Saturday, July 26, 2008

The Pride of Love

Pride and Prejudice (2005)
Directed by Joe Wright
Starring Keira Knightley, Matthew MacFadyen
Loving a person most ardently seems familiar yet unassuming. The language of love takes centre stage in this seemingly quiet film, yet there is nothing quiet about the feelings and emotions certain scenes evoke. I am not quite fond of Keira Knightly but she will suffice, I guess. Love which is in denial for a period of time is deafening, suffocating yet interesting. It feels as though you have entered into the cave of absolute vacuum, you could no longer hear your own heart beating against your chest, you could no longer hear the pounding of your mind, you could only sense the warmth of the breath of loneliness, you could only smell the fragrance of despair and desperate longing, you could only almost touch the deepest end of your feelings, walking along with your eyes closed. Lights flicker, waving with colours of infinite journey, the journey that you hope to end with joy and clarity. Images that imprint in your memory as dots and dots of minute particles, conjuring and converge to become the picture of love are unbelievably beautiful but absolutely real, can only mean something special to you. The slowness and gentleness of the music makes a perfect blend to the whole mood and atmosphere of the film, I most fond of. Like any love that is worth waiting, the film takes its time to unfold and transform into its full bloom, not with a spectacular ending, but a meaningful one indeed.

Thursday, July 24, 2008

The Dark In The Light Of A Hero

To do good is to first understand what you stand for. It is completely insane to fight for justice when there is no just in a city where hope is bleak; human is mere living corpse of the living. It comes across as a city of such, in the beginning, but the city slowly awakens to a gradual understanding of the fact that we do need a hero in every society, in every time of the civilization, in the real world, or in a world of illusion of the existence of the celluloid, in the minds of the audience. Mesmerized by the recreation of a world that used to exist in the pages of countless comic books, this piece of amazing creative work transcends all films of such which came before it.
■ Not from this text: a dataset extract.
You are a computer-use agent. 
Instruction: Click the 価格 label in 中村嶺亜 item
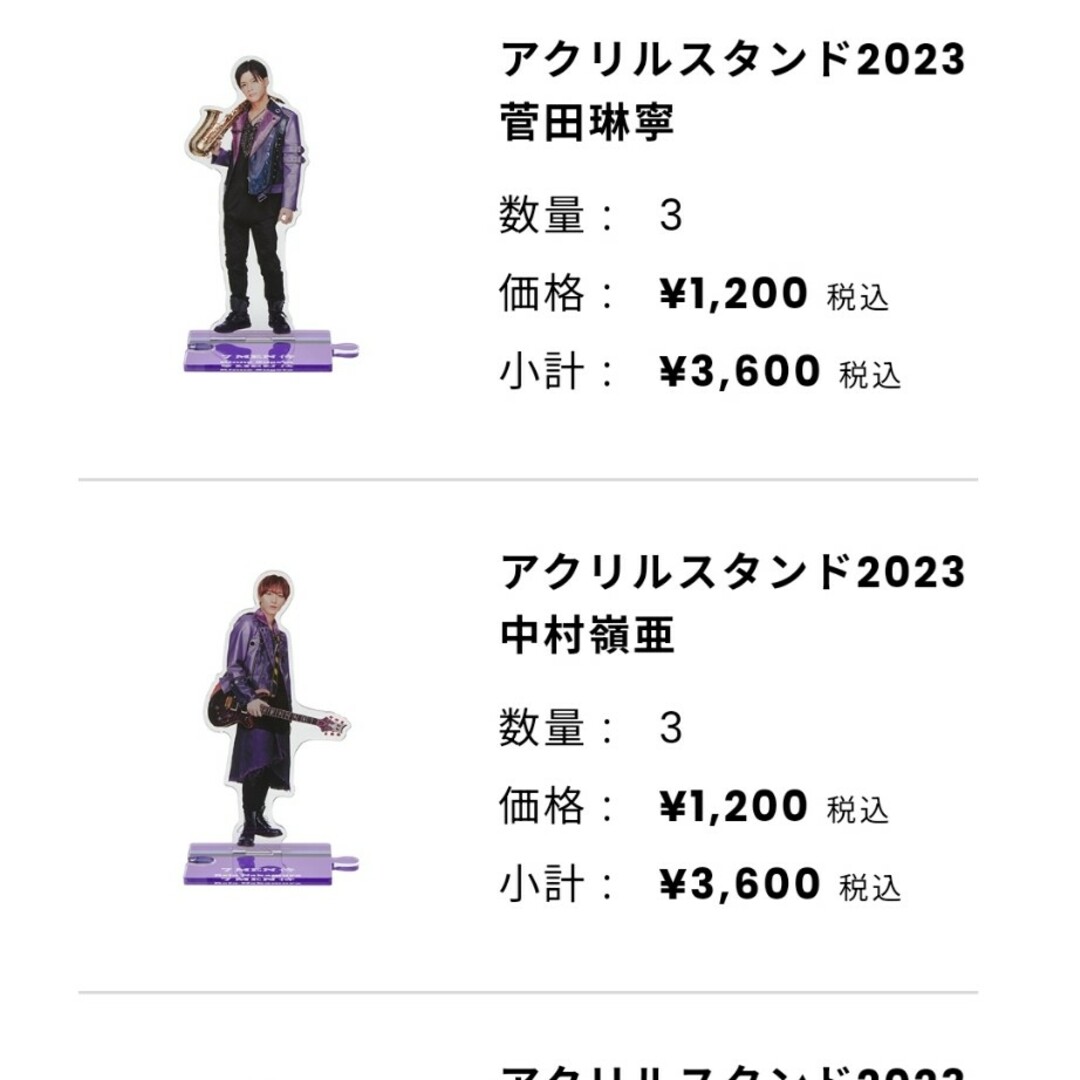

Joker provides the smile of suffering, the happiness of devastation, the blissfulness of a tormented soul to such great perfection and details that I could only shiver and shed silent tears in my heart, for we have truly lost a true young emerging talent. His character symbolizes a certain hidden part of our deepest emotions and human nature - the darkness that lurks in the furthest corner of our conscience. If provoked, it can be unleashed to great proportion of destruction. The strength of a hero should then be able to carry the burden of responsibilities, the great expectations of the world, to make it a better place to be, and most of all, to fight that evil that buries in all of us, as long as we remain human, to give us the hope of humanity. But that hero may not be out there, but rather maybe inhibit within each and everyone of us. We are surrounded by everyday hero (and heroines), and at times, we could be one of them ourselves. A complex picture of the world we live in, the world we believe in, the world we have become and the world we would like to see CHANGED. I have never felt so exhausted walking out of a theatre this year...thus far.